Cortes Department
Industrial powerhouse hosting 100,000+ maquila workers and 70% of maritime trade, vulnerable to export demand shocks and automation displacement.
Cortes represents industrial Honduras—the manufacturing engine that emerged not from colonial heritage but from geographic opportunity. San Pedro Sula, the departmental capital, sits in the Sula Valley where flat terrain, Caribbean port access, and proximity to US markets created conditions for export-oriented manufacturing that Tegucigalpa's mountain-locked position could never replicate.
The department received 16.5% of Honduras's remittances in 2024 ($1.47 billion), placing it second nationally despite housing the country's industrial core. This reflects the export orientation: value is created here but capital flows elsewhere. The maquila sector employs over 100,000 workers directly in Cortes, concentrated in industrial parks at Choloma, Villanueva, and Puerto Cortes. CAFTA-DR preferential access has made Honduras a nearshoring destination, with textile and apparel manufacturing forming the productive backbone.
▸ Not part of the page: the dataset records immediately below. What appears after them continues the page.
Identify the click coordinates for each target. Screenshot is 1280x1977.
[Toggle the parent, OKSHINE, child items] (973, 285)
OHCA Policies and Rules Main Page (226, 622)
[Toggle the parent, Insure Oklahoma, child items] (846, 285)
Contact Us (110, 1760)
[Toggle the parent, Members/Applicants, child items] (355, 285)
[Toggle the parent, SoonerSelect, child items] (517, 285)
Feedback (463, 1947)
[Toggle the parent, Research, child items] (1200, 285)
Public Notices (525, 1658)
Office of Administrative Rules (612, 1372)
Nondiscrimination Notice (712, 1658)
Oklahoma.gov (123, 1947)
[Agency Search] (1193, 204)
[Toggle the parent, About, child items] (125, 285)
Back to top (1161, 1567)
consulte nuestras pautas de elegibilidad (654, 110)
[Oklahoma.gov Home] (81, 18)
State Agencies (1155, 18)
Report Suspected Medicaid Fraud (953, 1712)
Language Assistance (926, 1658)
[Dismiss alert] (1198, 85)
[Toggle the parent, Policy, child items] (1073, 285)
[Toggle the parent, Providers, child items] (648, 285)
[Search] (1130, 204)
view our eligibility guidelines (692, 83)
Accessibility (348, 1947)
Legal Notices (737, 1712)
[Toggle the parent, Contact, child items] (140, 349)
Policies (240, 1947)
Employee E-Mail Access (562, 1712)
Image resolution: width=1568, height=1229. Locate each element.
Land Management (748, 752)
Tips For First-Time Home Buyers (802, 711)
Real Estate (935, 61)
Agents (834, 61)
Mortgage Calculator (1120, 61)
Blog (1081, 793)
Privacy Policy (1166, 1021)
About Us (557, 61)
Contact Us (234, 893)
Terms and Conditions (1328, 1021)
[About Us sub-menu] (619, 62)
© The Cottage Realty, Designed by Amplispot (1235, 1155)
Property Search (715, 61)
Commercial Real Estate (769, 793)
Yet industrial monoculture creates vulnerability. The sector lost 60,000 jobs across Honduras in 2024 due to tax reform uncertainty, with Cortes bearing disproportionate impact. Container shipping disruptions, US demand fluctuations, and labor cost competition from Bangladesh and Vietnam create external shocks that propagate through communities designed around factory schedules and income.
Puerto Cortes handles 70% of Honduras's maritime trade, making the department both the nation's economic oxygen supply and its single point of failure. By 2026, expect continued nearshoring investment driven by US-China decoupling, but watch for automation pressure that may reduce the labor intensity that currently distributes manufacturing income across working-class communities.